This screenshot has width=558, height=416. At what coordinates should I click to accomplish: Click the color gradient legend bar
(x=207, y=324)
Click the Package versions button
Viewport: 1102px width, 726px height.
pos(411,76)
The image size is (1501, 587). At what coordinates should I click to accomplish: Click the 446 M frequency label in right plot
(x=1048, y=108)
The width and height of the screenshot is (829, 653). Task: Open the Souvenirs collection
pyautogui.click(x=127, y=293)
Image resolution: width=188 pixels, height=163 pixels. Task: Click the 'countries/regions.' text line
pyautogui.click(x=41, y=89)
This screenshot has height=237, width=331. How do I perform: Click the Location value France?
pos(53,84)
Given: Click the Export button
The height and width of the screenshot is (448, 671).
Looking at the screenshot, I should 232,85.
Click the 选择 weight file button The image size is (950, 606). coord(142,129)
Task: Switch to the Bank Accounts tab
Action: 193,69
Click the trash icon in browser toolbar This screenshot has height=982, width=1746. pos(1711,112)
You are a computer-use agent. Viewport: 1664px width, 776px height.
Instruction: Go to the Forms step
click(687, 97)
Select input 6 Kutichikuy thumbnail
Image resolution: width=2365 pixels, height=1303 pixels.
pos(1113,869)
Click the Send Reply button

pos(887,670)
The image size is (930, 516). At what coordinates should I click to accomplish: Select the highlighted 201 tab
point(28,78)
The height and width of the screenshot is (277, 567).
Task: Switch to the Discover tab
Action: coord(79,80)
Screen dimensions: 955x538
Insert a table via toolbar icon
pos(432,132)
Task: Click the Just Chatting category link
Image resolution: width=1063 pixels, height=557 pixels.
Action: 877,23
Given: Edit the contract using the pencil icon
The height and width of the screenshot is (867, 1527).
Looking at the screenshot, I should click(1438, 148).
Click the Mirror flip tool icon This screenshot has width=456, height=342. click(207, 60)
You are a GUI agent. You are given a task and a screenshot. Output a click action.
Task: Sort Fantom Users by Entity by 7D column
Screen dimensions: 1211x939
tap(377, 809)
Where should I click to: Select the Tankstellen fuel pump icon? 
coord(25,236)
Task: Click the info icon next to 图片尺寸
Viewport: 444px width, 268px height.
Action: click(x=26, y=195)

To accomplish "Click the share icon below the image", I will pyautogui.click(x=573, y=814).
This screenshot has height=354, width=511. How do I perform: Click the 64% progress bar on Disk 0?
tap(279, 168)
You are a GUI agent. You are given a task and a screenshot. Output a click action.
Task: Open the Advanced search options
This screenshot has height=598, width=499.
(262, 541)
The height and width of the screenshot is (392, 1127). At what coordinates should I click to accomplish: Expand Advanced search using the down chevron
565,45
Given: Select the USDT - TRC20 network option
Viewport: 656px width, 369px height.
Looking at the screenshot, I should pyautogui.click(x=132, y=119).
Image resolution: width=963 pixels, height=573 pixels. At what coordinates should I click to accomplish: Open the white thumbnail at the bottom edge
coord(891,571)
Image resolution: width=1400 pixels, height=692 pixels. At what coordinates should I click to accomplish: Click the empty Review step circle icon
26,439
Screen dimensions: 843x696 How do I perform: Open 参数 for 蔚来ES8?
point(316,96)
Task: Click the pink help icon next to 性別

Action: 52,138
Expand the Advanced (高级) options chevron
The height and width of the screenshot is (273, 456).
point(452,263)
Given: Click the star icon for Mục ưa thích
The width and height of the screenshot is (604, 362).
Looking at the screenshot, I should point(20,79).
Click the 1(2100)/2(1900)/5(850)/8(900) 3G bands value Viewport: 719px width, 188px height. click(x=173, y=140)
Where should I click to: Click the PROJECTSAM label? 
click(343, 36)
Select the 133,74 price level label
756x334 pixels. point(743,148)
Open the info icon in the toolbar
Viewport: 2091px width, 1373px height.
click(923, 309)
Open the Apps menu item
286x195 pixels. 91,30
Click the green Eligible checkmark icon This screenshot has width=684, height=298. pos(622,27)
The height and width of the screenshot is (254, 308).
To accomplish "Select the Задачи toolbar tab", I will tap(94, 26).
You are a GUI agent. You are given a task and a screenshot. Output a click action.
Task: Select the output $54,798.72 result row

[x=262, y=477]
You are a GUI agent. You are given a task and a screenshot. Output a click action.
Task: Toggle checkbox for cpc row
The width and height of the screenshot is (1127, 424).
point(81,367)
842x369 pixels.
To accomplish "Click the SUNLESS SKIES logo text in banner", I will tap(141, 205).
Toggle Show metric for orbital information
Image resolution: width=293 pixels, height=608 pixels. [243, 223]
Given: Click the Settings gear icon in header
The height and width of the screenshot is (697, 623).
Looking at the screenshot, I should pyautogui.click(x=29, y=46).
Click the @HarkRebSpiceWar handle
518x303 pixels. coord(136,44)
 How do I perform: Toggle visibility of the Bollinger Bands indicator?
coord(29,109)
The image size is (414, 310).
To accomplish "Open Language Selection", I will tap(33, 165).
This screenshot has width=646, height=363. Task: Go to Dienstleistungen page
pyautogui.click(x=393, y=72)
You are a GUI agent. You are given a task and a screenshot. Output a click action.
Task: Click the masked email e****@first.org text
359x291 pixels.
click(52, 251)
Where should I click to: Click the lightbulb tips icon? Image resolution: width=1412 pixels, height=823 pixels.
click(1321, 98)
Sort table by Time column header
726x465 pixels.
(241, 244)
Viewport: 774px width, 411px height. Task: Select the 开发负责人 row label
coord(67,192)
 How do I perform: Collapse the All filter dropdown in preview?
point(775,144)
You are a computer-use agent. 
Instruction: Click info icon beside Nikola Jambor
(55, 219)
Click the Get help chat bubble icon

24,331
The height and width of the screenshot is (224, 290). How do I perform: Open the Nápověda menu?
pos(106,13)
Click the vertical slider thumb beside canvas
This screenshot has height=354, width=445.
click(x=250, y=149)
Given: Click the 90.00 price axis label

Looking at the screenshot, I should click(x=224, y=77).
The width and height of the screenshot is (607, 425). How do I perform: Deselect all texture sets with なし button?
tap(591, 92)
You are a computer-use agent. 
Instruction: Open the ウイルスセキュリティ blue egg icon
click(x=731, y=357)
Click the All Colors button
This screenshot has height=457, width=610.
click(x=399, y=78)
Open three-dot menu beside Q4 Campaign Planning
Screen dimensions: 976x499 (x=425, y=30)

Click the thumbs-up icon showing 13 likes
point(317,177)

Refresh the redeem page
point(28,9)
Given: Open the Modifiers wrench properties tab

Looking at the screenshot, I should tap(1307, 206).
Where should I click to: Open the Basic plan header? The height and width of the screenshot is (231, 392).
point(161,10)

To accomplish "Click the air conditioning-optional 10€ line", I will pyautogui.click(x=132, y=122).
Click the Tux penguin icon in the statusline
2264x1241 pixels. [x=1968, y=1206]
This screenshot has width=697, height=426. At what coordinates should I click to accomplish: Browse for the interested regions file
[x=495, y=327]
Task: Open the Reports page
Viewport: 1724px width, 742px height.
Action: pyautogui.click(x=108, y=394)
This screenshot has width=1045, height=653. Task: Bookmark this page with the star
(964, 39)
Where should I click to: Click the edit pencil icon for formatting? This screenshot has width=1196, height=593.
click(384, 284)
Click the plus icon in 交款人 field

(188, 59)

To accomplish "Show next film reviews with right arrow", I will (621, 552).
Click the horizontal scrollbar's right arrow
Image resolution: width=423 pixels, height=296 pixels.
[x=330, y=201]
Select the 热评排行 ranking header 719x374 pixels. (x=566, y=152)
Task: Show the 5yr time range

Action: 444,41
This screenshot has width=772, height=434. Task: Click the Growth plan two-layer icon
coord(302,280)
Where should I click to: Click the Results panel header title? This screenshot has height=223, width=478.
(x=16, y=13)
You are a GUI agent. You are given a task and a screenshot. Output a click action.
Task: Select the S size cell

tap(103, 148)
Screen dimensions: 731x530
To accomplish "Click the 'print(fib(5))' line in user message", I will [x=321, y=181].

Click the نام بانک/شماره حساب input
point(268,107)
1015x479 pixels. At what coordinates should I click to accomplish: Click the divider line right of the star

• _Task statement_:
Repeat the records above, starting with their first line and going on through the line that contains "pos(411,76)", with every character unchanged.

• _Task response_:
This screenshot has width=558, height=416. At what coordinates should I click to accomplish: Click the color gradient legend bar
(x=207, y=324)
Click the Package versions button
Viewport: 1102px width, 726px height.
pos(411,76)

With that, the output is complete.